--- Text zur Analyse ---
Habt ihr schon eure Tickets für das Konzert von Drew Sarich und das Endwerk-Orchester am 6. September im Wiener Stadtsaal? Zur Einstimmung auf das Konzert übernächste Woche habe ich ein exklusives Interview mit Drew Sarich für euch.
Dass ich das Interview geführt habe, ist schon eine kleine Weile her. Aber es passt so gut als Teaser zum Konzert, deswegen teile ich es jetzt erst mit euch. Es war mein erstes großes Interview, das mir wirklich wichtig war. Auch wenn ich anfangs ein bisschen nervös war – Drew war so cool drauf, wir hätten vermutlich noch ewig weiterreden können.
Was war deine Intention zu „Let him go“, deinem neuen Album?
---
§ Aufgabenstellung
Geben Sie den Abschnitt aus dem Text zur Analyse, beginnend mit „Dass ich das“ und fortlaufend bis „ewig weiterreden können.“, erneut wieder und ersetzen Sie darin „nervös“ durch „aufgeregt“.
--- Bereitgestellte Daten ---
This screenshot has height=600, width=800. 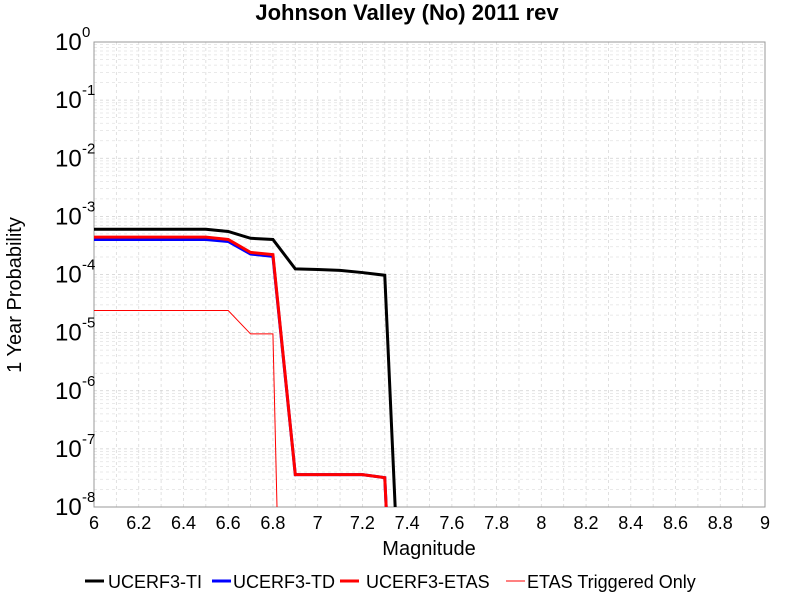 I want to click on x-tick-label: 8.8, so click(x=720, y=523).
---
§ Schriftliche Antwort
Dass ich das Interview geführt habe, ist schon eine kleine Weile her. Aber es passt so gut als Teaser zum Konzert, deswegen teile ich es jetzt erst mit euch. Es war mein erstes großes Interview, das mir wirklich wichtig war. Auch wenn ich anfangs ein bisschen aufgeregt war – Drew war so cool drauf, wir hätten vermutlich noch ewig weiterreden können.